- Dataset entries:
---
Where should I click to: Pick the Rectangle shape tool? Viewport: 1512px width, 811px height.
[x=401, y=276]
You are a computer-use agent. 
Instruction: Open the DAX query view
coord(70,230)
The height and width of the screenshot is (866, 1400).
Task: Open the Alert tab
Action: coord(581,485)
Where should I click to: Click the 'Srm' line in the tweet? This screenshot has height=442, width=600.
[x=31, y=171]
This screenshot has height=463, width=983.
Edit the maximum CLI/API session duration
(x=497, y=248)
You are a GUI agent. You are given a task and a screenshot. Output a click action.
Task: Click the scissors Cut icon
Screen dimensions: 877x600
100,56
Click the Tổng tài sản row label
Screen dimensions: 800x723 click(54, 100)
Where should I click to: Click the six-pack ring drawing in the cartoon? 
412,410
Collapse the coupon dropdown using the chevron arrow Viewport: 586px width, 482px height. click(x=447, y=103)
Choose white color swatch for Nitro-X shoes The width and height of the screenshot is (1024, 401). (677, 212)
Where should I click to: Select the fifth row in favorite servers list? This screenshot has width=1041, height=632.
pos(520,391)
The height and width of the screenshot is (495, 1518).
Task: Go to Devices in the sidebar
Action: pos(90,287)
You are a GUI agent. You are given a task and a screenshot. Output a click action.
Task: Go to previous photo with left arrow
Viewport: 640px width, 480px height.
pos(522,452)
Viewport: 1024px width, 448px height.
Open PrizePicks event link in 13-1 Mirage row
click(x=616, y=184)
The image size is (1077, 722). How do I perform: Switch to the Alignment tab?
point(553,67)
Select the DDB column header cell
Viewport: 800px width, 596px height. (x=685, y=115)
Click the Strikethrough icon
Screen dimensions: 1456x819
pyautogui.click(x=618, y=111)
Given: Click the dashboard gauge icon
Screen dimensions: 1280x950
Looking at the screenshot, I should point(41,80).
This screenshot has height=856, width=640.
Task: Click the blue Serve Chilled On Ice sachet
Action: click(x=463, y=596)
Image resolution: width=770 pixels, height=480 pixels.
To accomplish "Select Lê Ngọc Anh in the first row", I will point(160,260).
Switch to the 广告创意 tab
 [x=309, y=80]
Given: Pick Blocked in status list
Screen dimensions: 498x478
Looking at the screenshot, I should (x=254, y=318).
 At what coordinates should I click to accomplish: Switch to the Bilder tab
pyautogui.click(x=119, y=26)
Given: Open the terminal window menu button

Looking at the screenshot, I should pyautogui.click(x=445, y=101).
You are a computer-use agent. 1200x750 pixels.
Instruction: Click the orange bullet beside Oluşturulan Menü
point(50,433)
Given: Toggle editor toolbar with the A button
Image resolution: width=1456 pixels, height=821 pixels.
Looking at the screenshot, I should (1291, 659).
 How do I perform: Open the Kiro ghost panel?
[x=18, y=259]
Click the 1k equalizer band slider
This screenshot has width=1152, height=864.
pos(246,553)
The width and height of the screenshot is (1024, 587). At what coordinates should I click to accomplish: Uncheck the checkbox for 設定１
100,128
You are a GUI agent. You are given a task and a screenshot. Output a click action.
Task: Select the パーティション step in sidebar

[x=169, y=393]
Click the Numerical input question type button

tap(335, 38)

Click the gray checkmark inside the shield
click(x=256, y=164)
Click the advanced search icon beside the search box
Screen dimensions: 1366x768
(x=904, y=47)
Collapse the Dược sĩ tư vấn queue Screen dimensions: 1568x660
---
- The task: Copy the material above line for line, changing nothing.

- Written solution:
Where should I click to: Pick the Rectangle shape tool? Viewport: 1512px width, 811px height.
[x=401, y=276]
You are a computer-use agent. 
Instruction: Open the DAX query view
coord(70,230)
The height and width of the screenshot is (866, 1400).
Task: Open the Alert tab
Action: coord(581,485)
Where should I click to: Click the 'Srm' line in the tweet? This screenshot has height=442, width=600.
[x=31, y=171]
This screenshot has height=463, width=983.
Edit the maximum CLI/API session duration
(x=497, y=248)
You are a GUI agent. You are given a task and a screenshot. Output a click action.
Task: Click the scissors Cut icon
Screen dimensions: 877x600
100,56
Click the Tổng tài sản row label
Screen dimensions: 800x723 click(54, 100)
Where should I click to: Click the six-pack ring drawing in the cartoon? 
412,410
Collapse the coupon dropdown using the chevron arrow Viewport: 586px width, 482px height. click(x=447, y=103)
Choose white color swatch for Nitro-X shoes The width and height of the screenshot is (1024, 401). (677, 212)
Where should I click to: Select the fifth row in favorite servers list? This screenshot has width=1041, height=632.
pos(520,391)
The height and width of the screenshot is (495, 1518).
Task: Go to Devices in the sidebar
Action: pos(90,287)
You are a GUI agent. You are given a task and a screenshot. Output a click action.
Task: Go to previous photo with left arrow
Viewport: 640px width, 480px height.
pos(522,452)
Viewport: 1024px width, 448px height.
Open PrizePicks event link in 13-1 Mirage row
click(x=616, y=184)
The image size is (1077, 722). How do I perform: Switch to the Alignment tab?
point(553,67)
Select the DDB column header cell
Viewport: 800px width, 596px height. (x=685, y=115)
Click the Strikethrough icon
Screen dimensions: 1456x819
pyautogui.click(x=618, y=111)
Given: Click the dashboard gauge icon
Screen dimensions: 1280x950
Looking at the screenshot, I should point(41,80).
This screenshot has height=856, width=640.
Task: Click the blue Serve Chilled On Ice sachet
Action: click(x=463, y=596)
Image resolution: width=770 pixels, height=480 pixels.
To accomplish "Select Lê Ngọc Anh in the first row", I will point(160,260).
Switch to the 广告创意 tab
 [x=309, y=80]
Given: Pick Blocked in status list
Screen dimensions: 498x478
Looking at the screenshot, I should (x=254, y=318).
 At what coordinates should I click to accomplish: Switch to the Bilder tab
pyautogui.click(x=119, y=26)
Given: Open the terminal window menu button

Looking at the screenshot, I should pyautogui.click(x=445, y=101).
You are a computer-use agent. 1200x750 pixels.
Instruction: Click the orange bullet beside Oluşturulan Menü
point(50,433)
Given: Toggle editor toolbar with the A button
Image resolution: width=1456 pixels, height=821 pixels.
Looking at the screenshot, I should (1291, 659).
 How do I perform: Open the Kiro ghost panel?
[x=18, y=259]
Click the 1k equalizer band slider
This screenshot has width=1152, height=864.
pos(246,553)
The width and height of the screenshot is (1024, 587). At what coordinates should I click to accomplish: Uncheck the checkbox for 設定１
100,128
You are a GUI agent. You are given a task and a screenshot. Output a click action.
Task: Select the パーティション step in sidebar

[x=169, y=393]
Click the Numerical input question type button

tap(335, 38)

Click the gray checkmark inside the shield
click(x=256, y=164)
Click the advanced search icon beside the search box
Screen dimensions: 1366x768
(x=904, y=47)
Collapse the Dược sĩ tư vấn queue Screen dimensions: 1568x660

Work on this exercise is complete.